- _Document text_
The management of incidents affecting the production infrastructure is based on TRAC issue tracking system. Open incidents can be browsed using TRAC report1 . Closed incidents can be browsed using TRAC report 2.

The resolution of infrastructure incidents is based on the following steps:

  1. incident submission
  2. prioritization and assignment
  3. 1st level support
  4. 2nd level support (optional)
  5. management decision (optional)
  6. resolution and recovery
  7. incident closure


1) Incident Submission

Incident tickets are created in TRAC. Tickets must be created as follows:

  • enter your email address
  • fill the Summary text box
  • fill the Description text box
  • select the required Priority (optional)
  • add other concerned people in CC (optional)
  • select the appropriate VREVirtual Research Environment. (optional)

Note: access to TRAC can be requested by emailing to the project support mailing list.


2) Prioritization and Assignment

The Infrastructure Managers assign the correct priority to the incident:

  • High: tickets must be solved maximum in 2 working days or in a Maintenance Release
  • Normal: tickets must be solved in one week time or in the next Minor/Major Release
  • Low: tickets must be solved in two weeks time or possibly in the the next Minor/Major Release

Tickets must also be assigned to one member of the Support Team. This is done either by Infrastructure Managers or by members of the Support Team. The assigned Support Team member is automatically notified by email. All email notifications are also send to the support team mailing list.


3) 1st Line Support

The assigned member of the Support Team analyses the ticket and resolves the issue. Reassignment of the ticket to other members of the Support Team might occur as a result of ticket analysis and resolution.

If the Support Team is not able to close the incident, the ticket is escalated to the TCom for further analysis (functional escalation).


4) 2nd Line Support

The TCom tries to understand and solve the incident.

If the TCom is not able to close the incident, the ticket is escalated for a final decision to the PEB (hierarchical escalation).


5) Management Decision

The PEB takes a final decision to allow the resolution of the ticket.


6) Resolution and Recovery

The Support Team or the TCom solves the incident and recovers the affected service to its normal status.

To indicate that a software problem has been fixed and is now waiting for integration and testing, the Support Team or TCom member should assign the milestone "Ready to Release" to the incident ticket.

- _Data listing_

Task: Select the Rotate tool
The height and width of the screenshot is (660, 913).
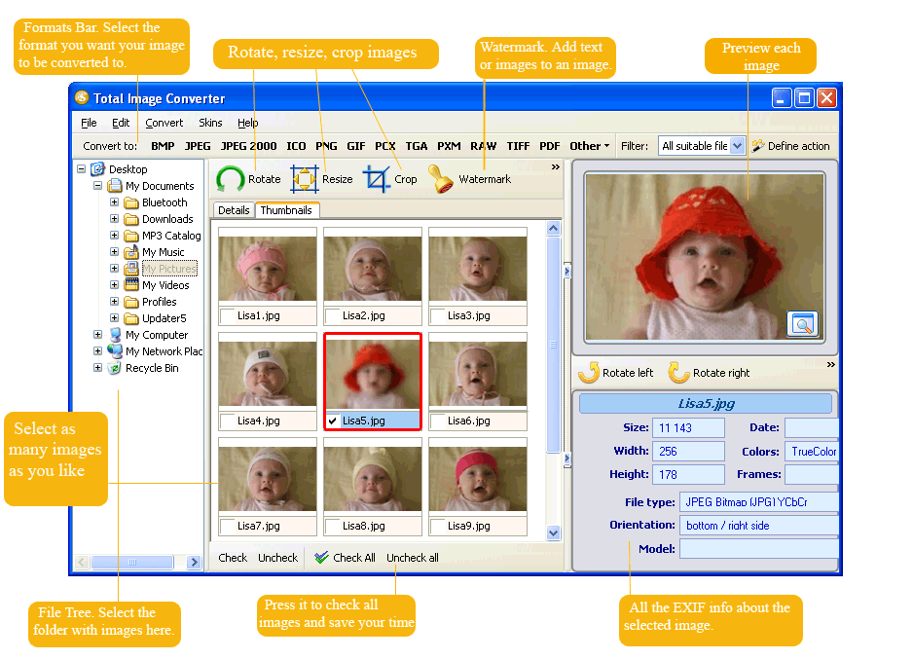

...

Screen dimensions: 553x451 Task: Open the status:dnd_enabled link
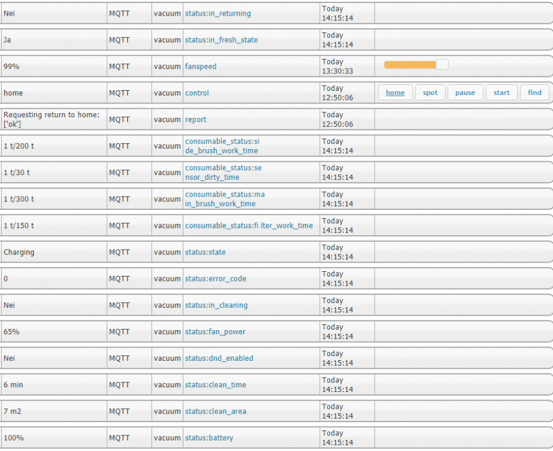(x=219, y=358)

- _To do_
1: Transcribe the passage of the incident management procedure starting with "The TCom tries" and going on through "its normal status.", word for word.
2: Answer these questions about the incident management procedure:
(a) What is the longest time allowed for solving a ticket with High priority?
(b) To whom is a ticket escalated when the TCom cannot close the incident?
(c) Which milestone marks a fixed software problem that is waiting for integration and testing?
3: Supply the next part of the incident management procedure, picking up after its last sentence.
The records have nothing to do with the incident management procedure.

- _Results for each task_
1:
The TCom tries to understand and solve the incident.

If the TCom is not able to close the incident, the ticket is escalated for a final decision to the PEB (hierarchical escalation).


5) Management Decision

The PEB takes a final decision to allow the resolution of the ticket.


6) Resolution and Recovery

The Support Team or the TCom solves the incident and recovers the affected service to its normal status.

2:
(a) A maximum of 2 working days, or in a Maintenance Release.
(b) The PEB, for a final decision.
(c) "Ready to Release".

3:
7) Incident Closure

The Support Team closes the ticket according to the ticket priority:

  • High Priority: tickets can only be closed when the issue has been solved and fixed in the production ecosystem;
  • Normal/Low Priority: tickets can be closed if the issue was either (1) solved and fixed in the production ecosystem, or (2) fully understood and a new TRAC task created.

The submitter may re-open the ticket in case he is not satisfied with the ticket response.

The Support Team maintains a knowledge database with information about the incident descriptions and resolutions. All closed tickets should be completed with a incident resolution report including the following points: Problem Description, Affected Services, and Resolution Details. This information must be provided as a final comment to the incident TRAC ticket.


gCube Nodes

Tickets related to gCube nodes are followed according to the procedure defined above.


Hadoop Nodes

Tickets related to Hadoop nodes are followed according to the procedure defined above.


gLite Nodes

Tickets related to the usage of gLite nodes are managed according to the procedure defined above. However, the support Team may forward the problem to EGI by creating a new ticket in the EGI GGUS support service. The Support Team is then responsible for monitoring the tickets submitted in GGUS and update the corresponding TRAC tickets.

Tickets related to the installation and upgrade of gLite are submitted by email to the corresponding EGI NGIs. These tickets are them processed by NGIs which either provide an immediate resolution to the problem or forward the problem to the EGI GGUS support service.

Best effort support and open discussion on any gLite issue is possible using the gLite-discuss mailing list.